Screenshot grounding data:
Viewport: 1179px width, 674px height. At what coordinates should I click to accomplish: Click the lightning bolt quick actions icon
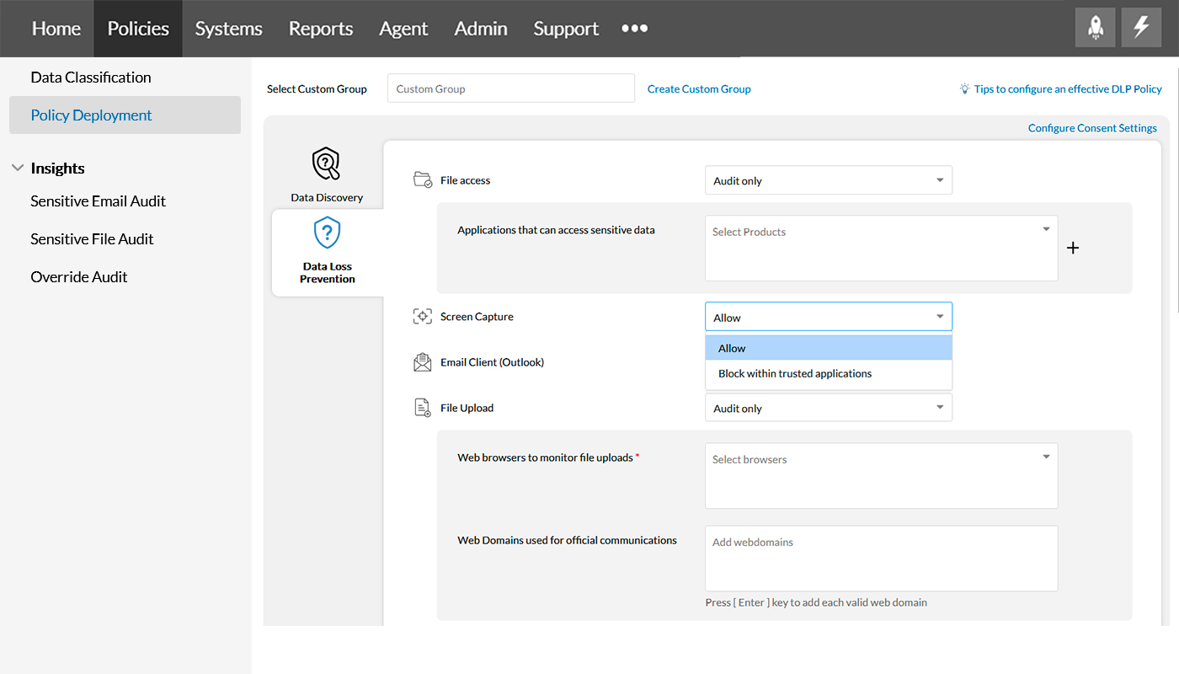[1141, 28]
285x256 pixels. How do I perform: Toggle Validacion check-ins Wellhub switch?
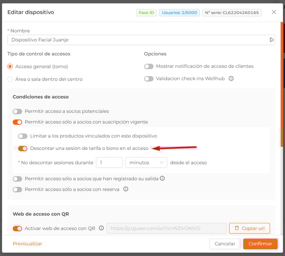click(148, 79)
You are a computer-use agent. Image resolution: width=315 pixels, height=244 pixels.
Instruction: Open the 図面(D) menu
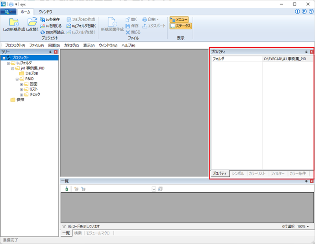54,45
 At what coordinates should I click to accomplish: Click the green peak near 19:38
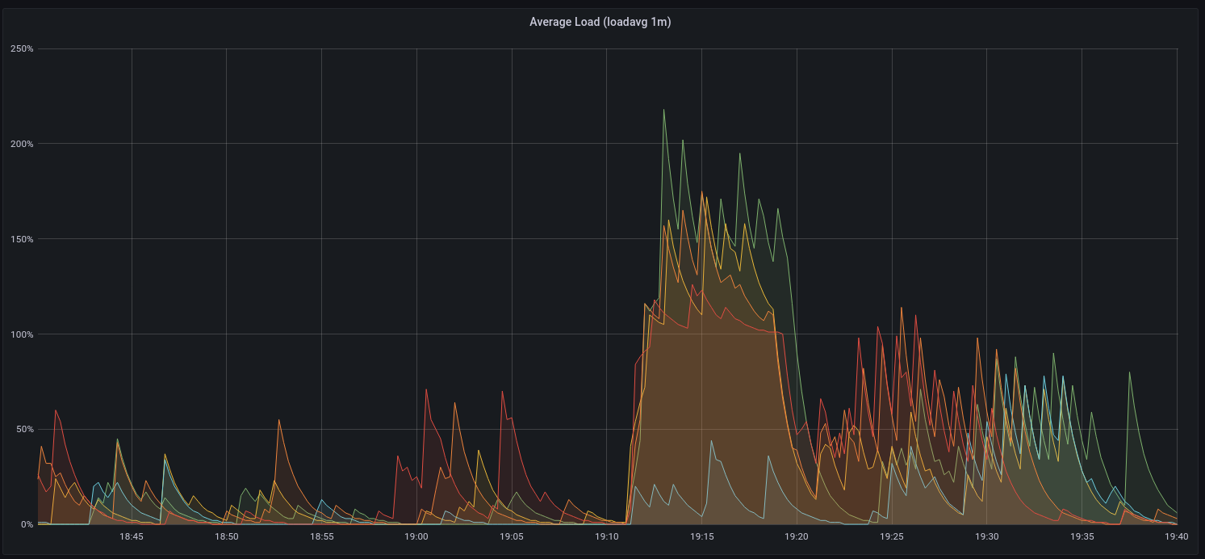[1130, 372]
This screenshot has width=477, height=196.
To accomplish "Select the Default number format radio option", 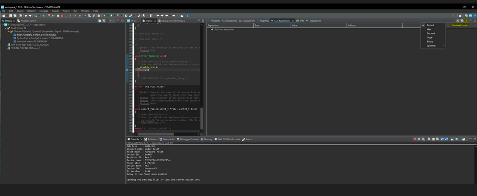I will point(430,25).
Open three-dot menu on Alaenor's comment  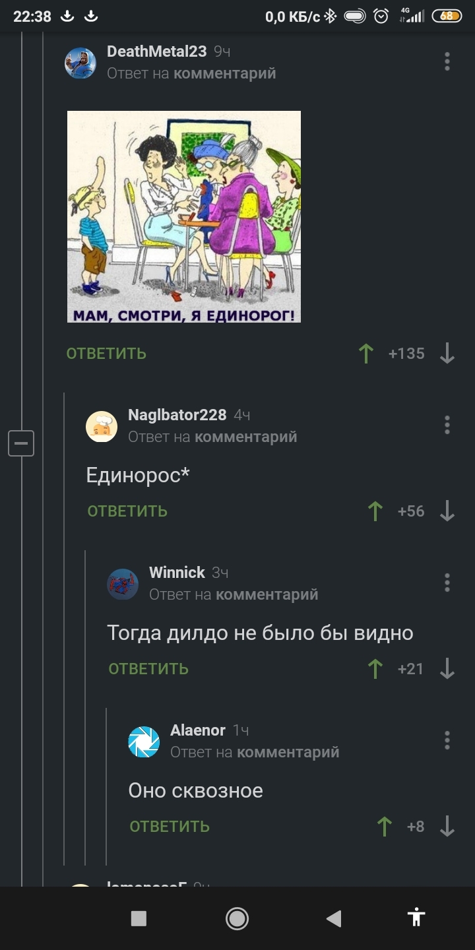(x=447, y=740)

PROBLEM DETAILS: Retype each line of the data exactly, beginning with the first; include the line containing "This screenshot has width=477, height=196." and stop there, skipping every picture.

RESULT OF THIS EXERCISE:
Viewport: 1179px width, 674px height. At what coordinates should I click to accomplish: Click the lightning bolt quick actions icon
[1141, 28]
285x256 pixels. How do I perform: Toggle Validacion check-ins Wellhub switch?
click(148, 79)
You are a computer-use agent. Image resolution: width=315 pixels, height=244 pixels.
Instruction: Open the 図面(D) menu
54,45
 At what coordinates should I click to accomplish: Click the green peak near 19:38
[1130, 372]
This screenshot has width=477, height=196.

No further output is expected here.